* **WHAT YOU ARE ASKED TO DO**
Nothing but the lines below, from the first through the line containing "Life in Buffalo (46, 1465)", should be set down, each one exactly and without pictures.

↓

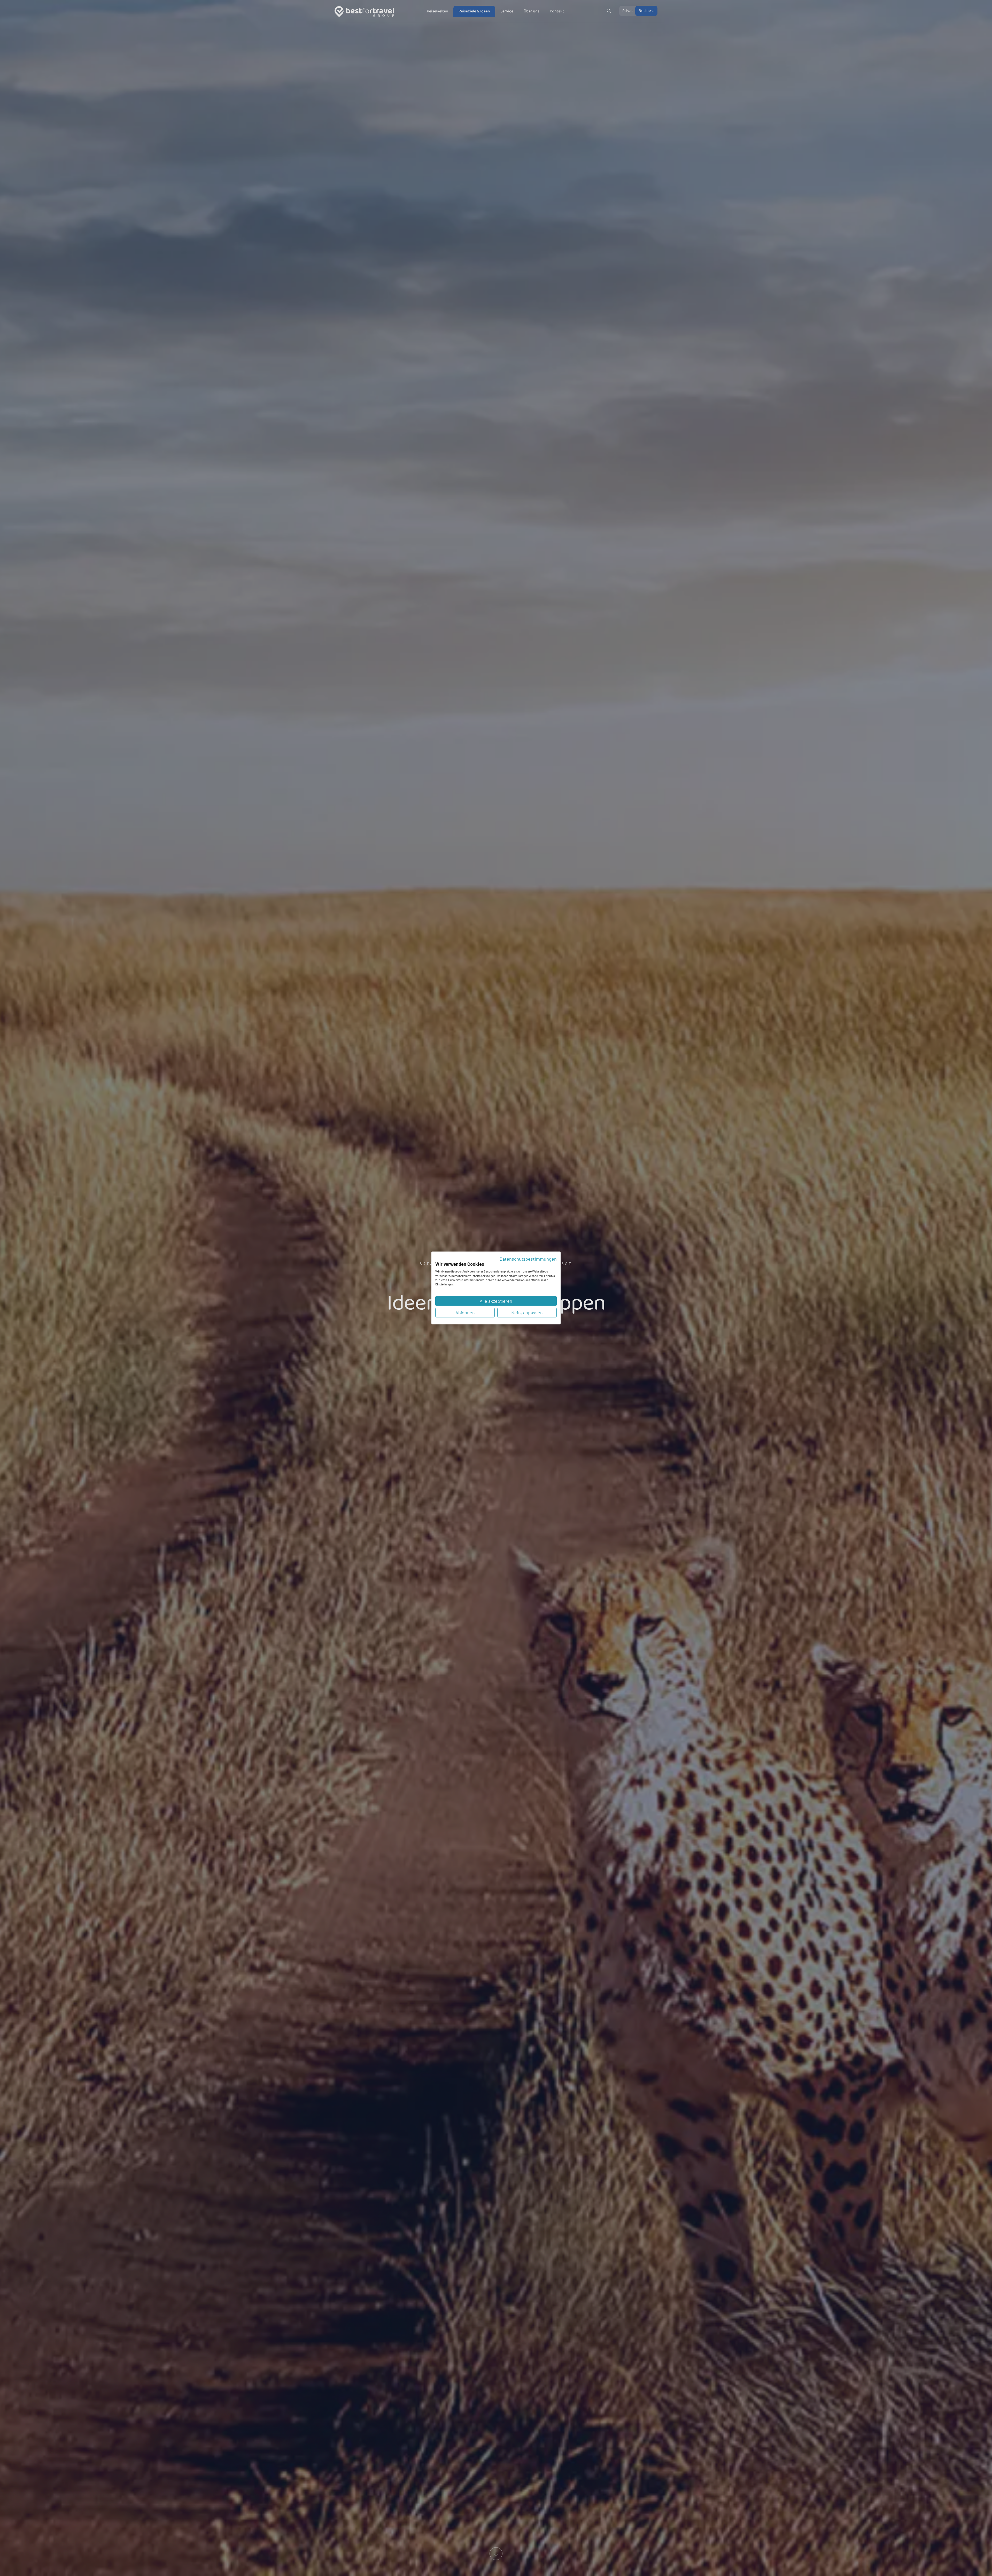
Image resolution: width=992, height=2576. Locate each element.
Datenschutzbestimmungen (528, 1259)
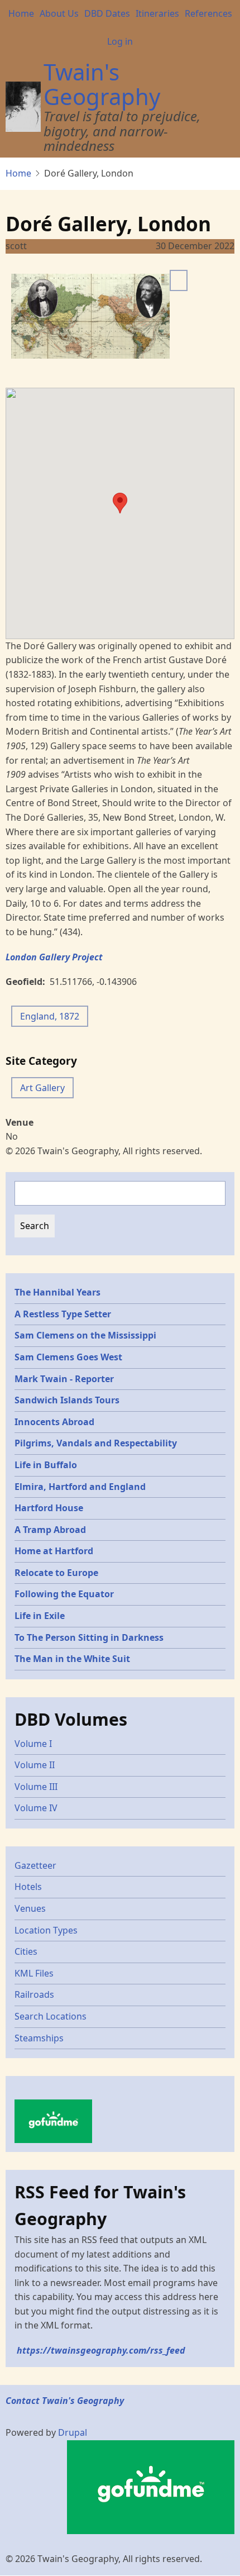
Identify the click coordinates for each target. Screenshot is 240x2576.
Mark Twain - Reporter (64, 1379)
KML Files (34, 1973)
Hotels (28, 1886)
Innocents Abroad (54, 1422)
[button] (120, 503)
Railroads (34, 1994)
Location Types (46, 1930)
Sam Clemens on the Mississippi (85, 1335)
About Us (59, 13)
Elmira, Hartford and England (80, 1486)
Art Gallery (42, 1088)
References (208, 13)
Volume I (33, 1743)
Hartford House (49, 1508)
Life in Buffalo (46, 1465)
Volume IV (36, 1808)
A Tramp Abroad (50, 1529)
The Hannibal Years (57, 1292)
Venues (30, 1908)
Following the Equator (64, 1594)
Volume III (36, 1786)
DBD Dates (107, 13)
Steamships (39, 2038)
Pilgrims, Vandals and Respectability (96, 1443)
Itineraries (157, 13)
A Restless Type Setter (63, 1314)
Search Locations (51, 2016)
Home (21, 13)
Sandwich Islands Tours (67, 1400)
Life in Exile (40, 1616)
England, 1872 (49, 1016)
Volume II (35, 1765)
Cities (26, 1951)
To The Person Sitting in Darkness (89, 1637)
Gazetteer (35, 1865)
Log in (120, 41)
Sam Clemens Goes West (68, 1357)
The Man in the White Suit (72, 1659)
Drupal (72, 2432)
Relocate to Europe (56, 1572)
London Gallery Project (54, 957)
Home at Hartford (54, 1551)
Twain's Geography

↑

* **ANSWER SPACE**
Image resolution: width=992, height=2576. Locate each element.
Datenschutzbestimmungen (528, 1259)
Identify the click coordinates for each target. Screenshot is 240x2576.
Mark Twain - Reporter (64, 1379)
KML Files (34, 1973)
Hotels (28, 1886)
Innocents Abroad (54, 1422)
[button] (120, 503)
Railroads (34, 1994)
Location Types (46, 1930)
Sam Clemens on the Mississippi (85, 1335)
About Us (59, 13)
Elmira, Hartford and England (80, 1486)
Art Gallery (42, 1088)
References (208, 13)
Volume I (33, 1743)
Hartford House (49, 1508)
Life in Buffalo (46, 1465)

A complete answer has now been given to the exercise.